Yemen, rischio colera per oltre 5 milioni di bambini
Save the Children e Oxfam lanciano nuovamente l’allarme: la devastante guerra civile in Yemen sta causando centinaia di migliaia di morti, ma in seguito all’attacco al porto di Hodeidah – ...
canale di accesso fondamentale per gli aiuti umanitari – la situazione è ulteriormente peggiorata. Oltre cinque milioni di bambini rischiano ora di morire per la carestia e le epidemie in agguato.
“Le vedevo le ossa, e non potevo fare niente per lei. Non avevo soldi per il trasporto: ho dovuto farmi prestare dei soldi per portare mia figlia in ospedale, è lontanissimo dal nostro villaggio. Non abbiamo cibo: la mattina un po’ di pane col tè, e a pranzo patate e pomodori. Di solito, io non mangio: cerco di tenere tutto per i miei bambini”. È la drammatica testimonianza di una madre yemenita vittima della dilagante carestia in un Paese sempre più devastato dalla guerra. Dopo una decina di anni di lotte e instabilità politica, a partire dal 19 marzo 2015 il conflitto è esploso in tutta la sua violenza, con la brutale aggressione militare da parte della cosiddetta coalizione guidata dall’Arabia Saudita, provocando morte, carestia e distruzione in tutto lo Stato, soprattutto tra i civili.
Yemen, Resistenza contro Oppressione
Le due maggiori formazioni politiche in campo – ognuna delle quali dichiara di costituire il governo legittimo del Paese – sono la coalizione a guida saudita (comprendente Emirati Arabi, Bahrain, Egitto, Marocco, Giordania, Sudan e Kuwait) che sostiene il governo di Abd Rabbuh Mansur Hadi con sede ad Aden, e quella delle forze Houthi Ansarullah che controlla la capitale Sana’a ed ha cacciato l’ex presidente Hadi, fantoccio del regime saudita. Attualmente il Paese si trova quindi spaccato in due, mentre i militari di entrambe le parti tentano di assumere il controllo dei punti nevralgici per assicurarsi la supremazia su tutto il Paese. A questo si aggiungono le rivendicazioni di diversi gruppi terroristici, quali Aqap (al-Qāʿida nella Penisola Arabica) e Isis.

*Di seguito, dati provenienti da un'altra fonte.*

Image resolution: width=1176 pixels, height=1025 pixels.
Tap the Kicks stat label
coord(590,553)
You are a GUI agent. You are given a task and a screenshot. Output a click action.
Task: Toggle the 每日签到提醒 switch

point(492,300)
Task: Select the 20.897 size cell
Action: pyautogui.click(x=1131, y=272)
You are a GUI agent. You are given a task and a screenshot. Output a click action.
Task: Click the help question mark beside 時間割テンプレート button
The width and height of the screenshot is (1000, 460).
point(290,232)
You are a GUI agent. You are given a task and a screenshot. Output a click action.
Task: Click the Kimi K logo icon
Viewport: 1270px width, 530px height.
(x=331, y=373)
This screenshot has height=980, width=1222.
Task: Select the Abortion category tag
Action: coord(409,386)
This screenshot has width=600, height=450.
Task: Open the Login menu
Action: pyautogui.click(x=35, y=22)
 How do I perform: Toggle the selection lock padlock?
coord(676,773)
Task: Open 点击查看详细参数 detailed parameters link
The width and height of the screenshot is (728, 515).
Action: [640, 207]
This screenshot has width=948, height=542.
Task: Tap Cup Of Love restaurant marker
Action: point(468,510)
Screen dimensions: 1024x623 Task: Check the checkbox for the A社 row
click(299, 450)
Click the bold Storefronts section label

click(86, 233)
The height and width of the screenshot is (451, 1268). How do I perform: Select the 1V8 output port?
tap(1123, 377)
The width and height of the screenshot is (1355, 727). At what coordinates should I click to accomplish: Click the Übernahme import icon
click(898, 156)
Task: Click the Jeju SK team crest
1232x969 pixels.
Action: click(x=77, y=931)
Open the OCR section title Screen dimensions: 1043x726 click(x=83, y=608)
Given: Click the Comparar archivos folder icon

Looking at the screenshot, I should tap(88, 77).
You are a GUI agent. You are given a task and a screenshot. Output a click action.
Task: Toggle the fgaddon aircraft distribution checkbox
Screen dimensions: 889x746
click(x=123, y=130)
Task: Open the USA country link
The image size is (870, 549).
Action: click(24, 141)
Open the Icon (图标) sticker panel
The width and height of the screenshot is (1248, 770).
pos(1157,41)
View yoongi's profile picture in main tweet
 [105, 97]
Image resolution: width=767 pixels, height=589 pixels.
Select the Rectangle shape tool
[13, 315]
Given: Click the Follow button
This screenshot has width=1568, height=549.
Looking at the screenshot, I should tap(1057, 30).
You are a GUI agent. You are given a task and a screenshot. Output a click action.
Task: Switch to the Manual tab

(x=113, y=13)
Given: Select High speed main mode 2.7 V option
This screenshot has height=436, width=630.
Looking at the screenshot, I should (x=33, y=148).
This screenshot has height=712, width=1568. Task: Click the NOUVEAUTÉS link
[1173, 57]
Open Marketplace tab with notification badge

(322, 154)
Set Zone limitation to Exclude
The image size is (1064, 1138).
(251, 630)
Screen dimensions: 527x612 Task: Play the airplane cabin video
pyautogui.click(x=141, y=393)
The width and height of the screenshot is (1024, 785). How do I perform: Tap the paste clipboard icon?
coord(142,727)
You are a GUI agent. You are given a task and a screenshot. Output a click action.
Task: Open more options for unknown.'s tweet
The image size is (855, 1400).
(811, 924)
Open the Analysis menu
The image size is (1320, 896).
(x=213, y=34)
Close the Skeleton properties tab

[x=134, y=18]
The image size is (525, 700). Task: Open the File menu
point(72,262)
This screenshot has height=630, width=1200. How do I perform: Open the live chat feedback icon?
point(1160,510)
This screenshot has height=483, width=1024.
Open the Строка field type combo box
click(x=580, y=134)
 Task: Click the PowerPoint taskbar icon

Tale è lo scenario politico in cui migliaia di civili vengono ogni giorno impietosamente uccisi, e tra questi si contano centinaia e centinaia di bambini. Basti ricordare il raid saudita di qualche anno fa contro uno scuolabus, in cui hanno trovato la morte 43 piccole vittime innocenti. Secondo il Direttore Generale dell’Unicef Henrietta Fore, in tre anni sono stati feriti o uccisi circa 7mila bambini.